(Stored items)
════════════════════

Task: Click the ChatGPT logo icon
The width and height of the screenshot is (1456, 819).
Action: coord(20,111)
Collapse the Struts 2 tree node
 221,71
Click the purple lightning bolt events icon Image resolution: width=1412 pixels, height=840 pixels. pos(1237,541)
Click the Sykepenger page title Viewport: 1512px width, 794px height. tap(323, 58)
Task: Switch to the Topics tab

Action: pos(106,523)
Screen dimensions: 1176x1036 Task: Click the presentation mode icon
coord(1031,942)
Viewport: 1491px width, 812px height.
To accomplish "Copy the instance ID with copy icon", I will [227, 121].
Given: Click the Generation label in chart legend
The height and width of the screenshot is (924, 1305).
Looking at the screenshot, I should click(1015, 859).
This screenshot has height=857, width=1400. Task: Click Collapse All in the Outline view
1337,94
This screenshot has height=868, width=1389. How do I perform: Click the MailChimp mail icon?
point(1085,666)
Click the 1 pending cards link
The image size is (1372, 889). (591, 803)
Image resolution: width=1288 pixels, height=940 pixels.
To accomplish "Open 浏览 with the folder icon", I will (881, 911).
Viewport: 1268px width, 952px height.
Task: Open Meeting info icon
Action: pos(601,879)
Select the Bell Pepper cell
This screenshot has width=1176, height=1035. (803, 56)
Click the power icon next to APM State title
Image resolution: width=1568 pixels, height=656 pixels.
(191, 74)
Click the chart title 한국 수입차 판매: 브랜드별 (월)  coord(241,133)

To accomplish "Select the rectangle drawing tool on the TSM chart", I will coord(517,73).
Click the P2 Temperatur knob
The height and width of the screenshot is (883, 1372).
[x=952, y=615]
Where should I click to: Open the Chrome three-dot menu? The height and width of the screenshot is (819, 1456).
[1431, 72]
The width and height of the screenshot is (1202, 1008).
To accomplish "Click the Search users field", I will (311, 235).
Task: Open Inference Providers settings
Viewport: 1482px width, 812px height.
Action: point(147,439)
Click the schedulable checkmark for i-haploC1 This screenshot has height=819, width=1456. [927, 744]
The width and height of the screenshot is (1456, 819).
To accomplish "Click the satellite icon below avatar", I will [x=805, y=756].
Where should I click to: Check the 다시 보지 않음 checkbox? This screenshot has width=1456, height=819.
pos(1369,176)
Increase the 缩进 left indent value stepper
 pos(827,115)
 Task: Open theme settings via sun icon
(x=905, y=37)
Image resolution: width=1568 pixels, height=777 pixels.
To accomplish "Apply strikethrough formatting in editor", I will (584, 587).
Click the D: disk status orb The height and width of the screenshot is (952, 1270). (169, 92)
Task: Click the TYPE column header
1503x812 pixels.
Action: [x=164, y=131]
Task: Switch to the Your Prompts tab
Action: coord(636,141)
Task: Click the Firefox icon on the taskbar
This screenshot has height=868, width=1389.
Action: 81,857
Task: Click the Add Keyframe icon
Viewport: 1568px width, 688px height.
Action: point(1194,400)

════════════════════

_Task description_
Please extract exactly, and only, the lines from the line containing "The width and height of the screenshot is (1202, 1008)." through the last line of the records.

_Response below_
The width and height of the screenshot is (1202, 1008).
To accomplish "Click the Search users field", I will (311, 235).
Task: Open Inference Providers settings
Viewport: 1482px width, 812px height.
Action: point(147,439)
Click the schedulable checkmark for i-haploC1 This screenshot has height=819, width=1456. [927, 744]
The width and height of the screenshot is (1456, 819).
To accomplish "Click the satellite icon below avatar", I will [x=805, y=756].
Where should I click to: Check the 다시 보지 않음 checkbox? This screenshot has width=1456, height=819.
pos(1369,176)
Increase the 缩进 left indent value stepper
 pos(827,115)
 Task: Open theme settings via sun icon
(x=905, y=37)
Image resolution: width=1568 pixels, height=777 pixels.
To accomplish "Apply strikethrough formatting in editor", I will (584, 587).
Click the D: disk status orb The height and width of the screenshot is (952, 1270). (169, 92)
Task: Click the TYPE column header
1503x812 pixels.
Action: [x=164, y=131]
Task: Switch to the Your Prompts tab
Action: coord(636,141)
Task: Click the Firefox icon on the taskbar
This screenshot has height=868, width=1389.
Action: 81,857
Task: Click the Add Keyframe icon
Viewport: 1568px width, 688px height.
Action: point(1194,400)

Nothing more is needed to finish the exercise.